■ Directive: Retype the rows below exactly, starting with the line that contains "This screenshot has height=108, width=285." and ending with the line that contains "Looking at the screenshot, I should (x=40, y=478).".

■ Material provided:
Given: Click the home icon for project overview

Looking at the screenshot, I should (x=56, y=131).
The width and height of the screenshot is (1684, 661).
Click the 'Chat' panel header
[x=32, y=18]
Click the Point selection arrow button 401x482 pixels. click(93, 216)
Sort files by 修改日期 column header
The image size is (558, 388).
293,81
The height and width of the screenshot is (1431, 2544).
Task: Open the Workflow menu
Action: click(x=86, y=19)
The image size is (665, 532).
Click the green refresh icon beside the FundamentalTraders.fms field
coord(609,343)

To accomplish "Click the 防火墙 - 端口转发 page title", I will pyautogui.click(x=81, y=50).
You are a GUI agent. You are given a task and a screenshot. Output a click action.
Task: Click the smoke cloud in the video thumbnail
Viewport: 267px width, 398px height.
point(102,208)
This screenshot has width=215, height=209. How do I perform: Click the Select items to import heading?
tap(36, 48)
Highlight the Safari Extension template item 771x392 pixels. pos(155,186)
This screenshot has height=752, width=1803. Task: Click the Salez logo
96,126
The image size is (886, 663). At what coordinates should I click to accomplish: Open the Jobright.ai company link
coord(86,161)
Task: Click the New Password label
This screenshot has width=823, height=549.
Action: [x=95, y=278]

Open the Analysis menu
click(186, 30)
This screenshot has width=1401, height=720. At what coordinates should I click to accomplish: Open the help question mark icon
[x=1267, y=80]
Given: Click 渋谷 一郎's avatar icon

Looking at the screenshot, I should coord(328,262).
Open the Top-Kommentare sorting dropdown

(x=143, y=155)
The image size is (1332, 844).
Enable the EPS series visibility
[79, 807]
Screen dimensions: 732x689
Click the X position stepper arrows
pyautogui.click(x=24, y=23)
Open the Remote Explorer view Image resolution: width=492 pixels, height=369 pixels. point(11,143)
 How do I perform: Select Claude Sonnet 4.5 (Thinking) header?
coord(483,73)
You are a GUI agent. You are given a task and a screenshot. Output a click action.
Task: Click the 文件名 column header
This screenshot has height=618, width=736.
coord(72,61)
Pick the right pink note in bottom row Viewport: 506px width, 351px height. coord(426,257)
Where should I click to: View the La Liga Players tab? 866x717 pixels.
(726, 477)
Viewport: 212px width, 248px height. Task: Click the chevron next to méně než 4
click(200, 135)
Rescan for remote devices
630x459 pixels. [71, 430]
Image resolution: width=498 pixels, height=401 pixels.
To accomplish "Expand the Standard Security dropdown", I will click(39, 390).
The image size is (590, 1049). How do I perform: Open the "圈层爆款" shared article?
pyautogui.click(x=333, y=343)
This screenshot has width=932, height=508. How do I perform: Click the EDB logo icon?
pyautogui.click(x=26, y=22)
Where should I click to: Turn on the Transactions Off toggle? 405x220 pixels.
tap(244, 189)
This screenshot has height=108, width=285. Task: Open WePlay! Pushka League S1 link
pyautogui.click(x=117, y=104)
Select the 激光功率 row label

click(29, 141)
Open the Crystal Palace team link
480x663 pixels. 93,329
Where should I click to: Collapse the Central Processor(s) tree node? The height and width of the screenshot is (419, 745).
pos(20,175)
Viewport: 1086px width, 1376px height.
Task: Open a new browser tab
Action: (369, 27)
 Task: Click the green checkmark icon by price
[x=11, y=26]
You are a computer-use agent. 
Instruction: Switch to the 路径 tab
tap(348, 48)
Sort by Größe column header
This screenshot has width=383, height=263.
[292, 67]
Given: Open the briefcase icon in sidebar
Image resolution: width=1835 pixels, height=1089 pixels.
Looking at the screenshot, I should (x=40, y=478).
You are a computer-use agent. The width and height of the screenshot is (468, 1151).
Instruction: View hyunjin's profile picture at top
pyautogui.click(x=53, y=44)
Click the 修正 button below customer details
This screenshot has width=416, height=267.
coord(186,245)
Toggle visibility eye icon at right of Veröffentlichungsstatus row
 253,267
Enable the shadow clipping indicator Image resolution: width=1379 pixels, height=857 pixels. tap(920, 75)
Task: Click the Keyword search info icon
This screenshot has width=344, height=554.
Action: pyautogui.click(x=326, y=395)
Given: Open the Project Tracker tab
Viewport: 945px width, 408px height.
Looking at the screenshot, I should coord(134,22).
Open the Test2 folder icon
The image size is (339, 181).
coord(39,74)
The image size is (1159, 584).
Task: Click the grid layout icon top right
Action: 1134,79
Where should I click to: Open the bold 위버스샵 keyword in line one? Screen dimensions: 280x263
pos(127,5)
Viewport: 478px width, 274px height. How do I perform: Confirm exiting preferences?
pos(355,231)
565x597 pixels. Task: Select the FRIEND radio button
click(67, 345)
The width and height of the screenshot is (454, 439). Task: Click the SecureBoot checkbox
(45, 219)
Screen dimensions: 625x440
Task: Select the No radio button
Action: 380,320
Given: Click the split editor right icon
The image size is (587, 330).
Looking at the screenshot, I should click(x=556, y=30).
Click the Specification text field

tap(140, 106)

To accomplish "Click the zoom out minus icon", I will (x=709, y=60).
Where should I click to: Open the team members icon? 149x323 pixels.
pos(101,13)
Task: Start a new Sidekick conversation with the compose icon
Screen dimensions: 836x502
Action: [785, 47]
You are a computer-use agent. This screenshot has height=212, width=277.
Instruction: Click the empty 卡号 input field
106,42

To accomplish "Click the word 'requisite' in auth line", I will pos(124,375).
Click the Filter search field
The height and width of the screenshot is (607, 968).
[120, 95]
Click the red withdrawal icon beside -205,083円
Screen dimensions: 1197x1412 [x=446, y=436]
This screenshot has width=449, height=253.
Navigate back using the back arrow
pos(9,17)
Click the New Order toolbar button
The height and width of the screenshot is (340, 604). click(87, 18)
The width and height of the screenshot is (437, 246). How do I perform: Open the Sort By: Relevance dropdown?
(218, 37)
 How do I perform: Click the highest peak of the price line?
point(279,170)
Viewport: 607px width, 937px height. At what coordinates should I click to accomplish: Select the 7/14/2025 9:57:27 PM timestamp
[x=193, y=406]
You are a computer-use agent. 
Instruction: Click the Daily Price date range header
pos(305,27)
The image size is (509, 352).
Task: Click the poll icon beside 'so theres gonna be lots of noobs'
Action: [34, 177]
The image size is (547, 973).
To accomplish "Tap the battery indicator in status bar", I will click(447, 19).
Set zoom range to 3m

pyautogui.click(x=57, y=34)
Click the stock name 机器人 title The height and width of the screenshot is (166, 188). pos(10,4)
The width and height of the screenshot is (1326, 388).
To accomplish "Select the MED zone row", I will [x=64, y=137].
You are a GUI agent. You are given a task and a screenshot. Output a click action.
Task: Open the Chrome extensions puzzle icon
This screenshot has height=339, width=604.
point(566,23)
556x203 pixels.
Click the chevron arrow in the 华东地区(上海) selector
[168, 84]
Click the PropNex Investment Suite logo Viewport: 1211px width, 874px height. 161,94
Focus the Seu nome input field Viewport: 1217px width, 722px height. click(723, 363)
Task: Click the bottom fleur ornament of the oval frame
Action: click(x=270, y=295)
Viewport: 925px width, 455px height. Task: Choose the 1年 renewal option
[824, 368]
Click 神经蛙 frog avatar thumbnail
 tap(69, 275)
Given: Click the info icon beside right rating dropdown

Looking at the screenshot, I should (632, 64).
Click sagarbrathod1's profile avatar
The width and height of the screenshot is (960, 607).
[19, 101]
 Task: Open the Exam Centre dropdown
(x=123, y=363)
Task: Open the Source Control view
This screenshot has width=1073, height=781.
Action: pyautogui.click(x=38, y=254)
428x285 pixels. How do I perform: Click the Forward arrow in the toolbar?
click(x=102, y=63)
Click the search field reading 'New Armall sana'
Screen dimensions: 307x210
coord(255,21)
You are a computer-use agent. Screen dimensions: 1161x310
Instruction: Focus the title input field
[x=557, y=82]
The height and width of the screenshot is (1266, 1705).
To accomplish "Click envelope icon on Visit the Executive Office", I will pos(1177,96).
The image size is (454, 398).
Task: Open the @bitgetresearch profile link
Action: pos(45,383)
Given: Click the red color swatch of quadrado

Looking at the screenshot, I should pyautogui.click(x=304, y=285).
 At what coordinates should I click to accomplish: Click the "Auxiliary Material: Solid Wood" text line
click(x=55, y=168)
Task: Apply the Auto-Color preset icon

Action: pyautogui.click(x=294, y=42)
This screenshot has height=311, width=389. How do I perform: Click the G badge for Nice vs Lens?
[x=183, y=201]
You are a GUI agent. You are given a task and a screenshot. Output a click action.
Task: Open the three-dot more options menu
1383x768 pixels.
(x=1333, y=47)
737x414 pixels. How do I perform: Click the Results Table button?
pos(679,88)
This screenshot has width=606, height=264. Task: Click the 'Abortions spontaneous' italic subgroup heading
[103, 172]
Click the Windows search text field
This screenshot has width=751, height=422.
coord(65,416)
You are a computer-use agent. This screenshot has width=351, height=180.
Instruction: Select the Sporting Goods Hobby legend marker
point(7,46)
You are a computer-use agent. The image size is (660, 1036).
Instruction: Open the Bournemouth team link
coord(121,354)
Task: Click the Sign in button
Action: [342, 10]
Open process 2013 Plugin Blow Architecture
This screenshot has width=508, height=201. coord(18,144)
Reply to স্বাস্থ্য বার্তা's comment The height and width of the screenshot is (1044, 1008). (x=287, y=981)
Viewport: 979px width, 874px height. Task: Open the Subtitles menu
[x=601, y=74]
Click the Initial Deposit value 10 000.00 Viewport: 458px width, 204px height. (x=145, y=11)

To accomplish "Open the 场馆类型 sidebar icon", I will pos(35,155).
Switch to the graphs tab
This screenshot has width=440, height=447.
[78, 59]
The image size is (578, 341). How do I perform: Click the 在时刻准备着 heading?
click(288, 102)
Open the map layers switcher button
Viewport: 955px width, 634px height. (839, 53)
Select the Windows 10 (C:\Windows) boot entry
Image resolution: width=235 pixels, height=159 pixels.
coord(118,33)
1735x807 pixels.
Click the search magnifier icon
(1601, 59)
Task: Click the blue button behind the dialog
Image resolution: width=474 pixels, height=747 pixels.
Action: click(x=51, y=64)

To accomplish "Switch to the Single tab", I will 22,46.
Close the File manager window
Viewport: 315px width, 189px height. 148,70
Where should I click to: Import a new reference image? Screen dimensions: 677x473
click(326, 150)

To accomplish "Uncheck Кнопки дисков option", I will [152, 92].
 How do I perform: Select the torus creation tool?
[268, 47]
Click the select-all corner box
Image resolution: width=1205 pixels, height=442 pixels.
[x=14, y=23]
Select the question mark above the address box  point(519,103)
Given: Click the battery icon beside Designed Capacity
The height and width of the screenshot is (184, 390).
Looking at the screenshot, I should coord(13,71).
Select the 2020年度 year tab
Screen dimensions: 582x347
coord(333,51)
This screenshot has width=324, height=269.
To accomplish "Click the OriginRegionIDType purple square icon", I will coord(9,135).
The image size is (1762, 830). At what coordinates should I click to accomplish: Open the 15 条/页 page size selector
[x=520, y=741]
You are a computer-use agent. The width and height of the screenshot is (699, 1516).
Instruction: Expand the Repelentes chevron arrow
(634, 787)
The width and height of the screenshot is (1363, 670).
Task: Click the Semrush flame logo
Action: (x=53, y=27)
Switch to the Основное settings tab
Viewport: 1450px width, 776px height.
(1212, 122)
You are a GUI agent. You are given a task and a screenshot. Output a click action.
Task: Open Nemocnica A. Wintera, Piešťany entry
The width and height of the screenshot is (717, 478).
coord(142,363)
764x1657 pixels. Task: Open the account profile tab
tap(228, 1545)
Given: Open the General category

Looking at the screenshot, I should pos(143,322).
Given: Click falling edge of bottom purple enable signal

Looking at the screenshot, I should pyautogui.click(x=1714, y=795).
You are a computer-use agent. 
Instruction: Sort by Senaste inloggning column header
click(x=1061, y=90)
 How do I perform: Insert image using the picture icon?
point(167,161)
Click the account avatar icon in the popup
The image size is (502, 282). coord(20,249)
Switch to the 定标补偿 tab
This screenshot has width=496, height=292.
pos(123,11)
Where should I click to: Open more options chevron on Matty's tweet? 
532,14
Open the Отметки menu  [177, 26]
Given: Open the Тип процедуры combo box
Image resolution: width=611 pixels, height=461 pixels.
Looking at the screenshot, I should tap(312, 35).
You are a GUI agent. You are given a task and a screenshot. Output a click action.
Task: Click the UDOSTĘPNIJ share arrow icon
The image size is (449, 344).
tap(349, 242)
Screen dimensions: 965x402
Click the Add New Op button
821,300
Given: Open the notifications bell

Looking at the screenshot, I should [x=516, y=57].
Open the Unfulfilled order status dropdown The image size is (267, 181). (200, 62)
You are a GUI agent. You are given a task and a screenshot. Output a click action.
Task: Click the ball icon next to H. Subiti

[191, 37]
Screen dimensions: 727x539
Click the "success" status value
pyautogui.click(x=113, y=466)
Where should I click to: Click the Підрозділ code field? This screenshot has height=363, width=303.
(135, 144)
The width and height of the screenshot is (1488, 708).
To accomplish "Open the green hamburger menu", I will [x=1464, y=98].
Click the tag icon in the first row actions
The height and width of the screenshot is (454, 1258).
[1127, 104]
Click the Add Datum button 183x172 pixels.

■ Result of the task:
This screenshot has height=108, width=285. Task: Open WePlay! Pushka League S1 link
pyautogui.click(x=117, y=104)
Select the 激光功率 row label

click(29, 141)
Open the Crystal Palace team link
480x663 pixels. 93,329
Where should I click to: Collapse the Central Processor(s) tree node? The height and width of the screenshot is (419, 745).
pos(20,175)
Viewport: 1086px width, 1376px height.
Task: Open a new browser tab
Action: (369, 27)
 Task: Click the green checkmark icon by price
[x=11, y=26]
You are a computer-use agent. 
Instruction: Switch to the 路径 tab
tap(348, 48)
Sort by Größe column header
This screenshot has width=383, height=263.
[292, 67]
Given: Open the briefcase icon in sidebar
Image resolution: width=1835 pixels, height=1089 pixels.
Looking at the screenshot, I should (x=40, y=478).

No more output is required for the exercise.